# [Excerpted data]
- - - - - - -

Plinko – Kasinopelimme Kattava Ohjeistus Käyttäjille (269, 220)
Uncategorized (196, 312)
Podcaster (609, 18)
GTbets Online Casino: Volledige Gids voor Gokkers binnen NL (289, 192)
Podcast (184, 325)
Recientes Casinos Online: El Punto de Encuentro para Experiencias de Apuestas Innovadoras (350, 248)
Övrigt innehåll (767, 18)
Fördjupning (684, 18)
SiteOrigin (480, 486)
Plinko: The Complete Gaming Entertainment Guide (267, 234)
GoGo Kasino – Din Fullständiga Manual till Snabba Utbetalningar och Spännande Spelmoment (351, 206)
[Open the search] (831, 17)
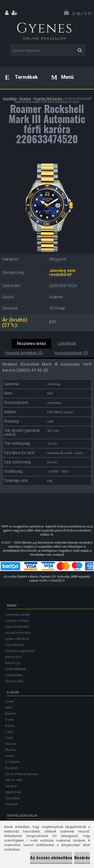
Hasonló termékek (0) (24, 353)
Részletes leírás (31, 344)
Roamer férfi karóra (48, 98)
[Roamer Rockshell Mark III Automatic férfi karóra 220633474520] (47, 162)
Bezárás (82, 858)
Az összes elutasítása (51, 858)
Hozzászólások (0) (71, 353)
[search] (80, 50)
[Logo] (44, 30)
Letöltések (67, 343)
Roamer (26, 98)
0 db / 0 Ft (82, 13)
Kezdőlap (10, 98)
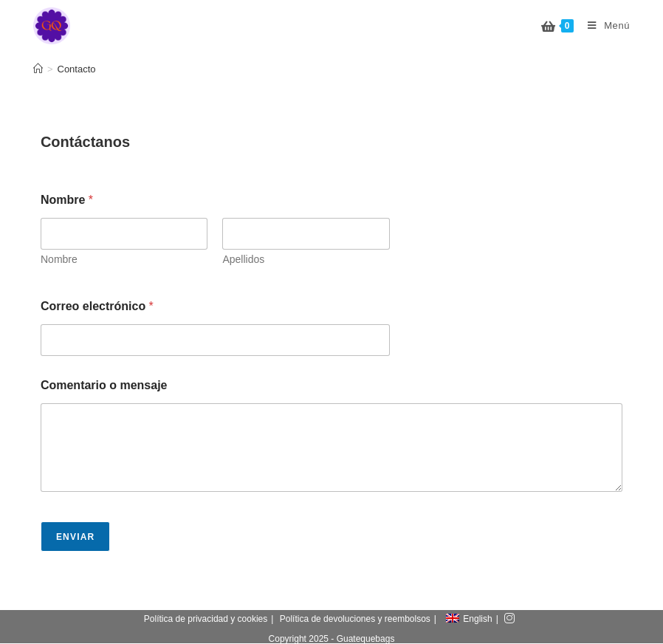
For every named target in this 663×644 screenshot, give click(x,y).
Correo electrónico (97, 306)
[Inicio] (38, 69)
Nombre (59, 259)
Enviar (75, 537)
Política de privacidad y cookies (205, 620)
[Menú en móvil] (603, 25)
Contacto (77, 69)
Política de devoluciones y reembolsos (355, 620)
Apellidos (243, 259)
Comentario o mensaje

- - - - - - -

# [Aim]
Write the records above as a Markdown table with the columns Row and Line, one numbered row per line and no blank lines. Leave out the picture lines.

# [Final answer]
| Row | Line |
|---|---|
| 1 | Plinko – Kasinopelimme Kattava Ohjeistus Käyttäjille (269, 220) |
| 2 | Uncategorized (196, 312) |
| 3 | Podcaster (609, 18) |
| 4 | GTbets Online Casino: Volledige Gids voor Gokkers binnen NL (289, 192) |
| 5 | Podcast (184, 325) |
| 6 | Recientes Casinos Online: El Punto de Encuentro para Experiencias de Apuestas Innovadoras (350, 248) |
| 7 | Övrigt innehåll (767, 18) |
| 8 | Fördjupning (684, 18) |
| 9 | SiteOrigin (480, 486) |
| 10 | Plinko: The Complete Gaming Entertainment Guide (267, 234) |
| 11 | GoGo Kasino – Din Fullständiga Manual till Snabba Utbetalningar och Spännande Spelmoment (351, 206) |
| 12 | [Open the search] (831, 17) |
| 13 | Hasonló termékek (0) (24, 353) |
| 14 | Részletes leírás (31, 344) |
| 15 | Roamer férfi karóra (48, 98) |
| 16 | [Roamer Rockshell Mark III Automatic férfi karóra 220633474520] (47, 162) |
| 17 | Bezárás (82, 858) |
| 18 | Az összes elutasítása (51, 858) |
| 19 | Hozzászólások (0) (71, 353) |
| 20 | [search] (80, 50) |
| 21 | [Logo] (44, 30) |
| 22 | Letöltések (67, 343) |
| 23 | Roamer (26, 98) |
| 24 | 0 db / 0 Ft (82, 13) |
| 25 | Kezdőlap (10, 98) |
| 26 | For every named target in this 663×644 screenshot, give click(x,y). |
| 27 | Correo electrónico (97, 306) |
| 28 | [Inicio] (38, 69) |
| 29 | Nombre (59, 259) |
| 30 | Enviar (75, 537) |
| 31 | Política de privacidad y cookies (205, 620) |
| 32 | [Menú en móvil] (603, 25) |
| 33 | Contacto (77, 69) |
| 34 | Política de devoluciones y reembolsos (355, 620) |
| 35 | Apellidos (243, 259) |
| 36 | Comentario o mensaje |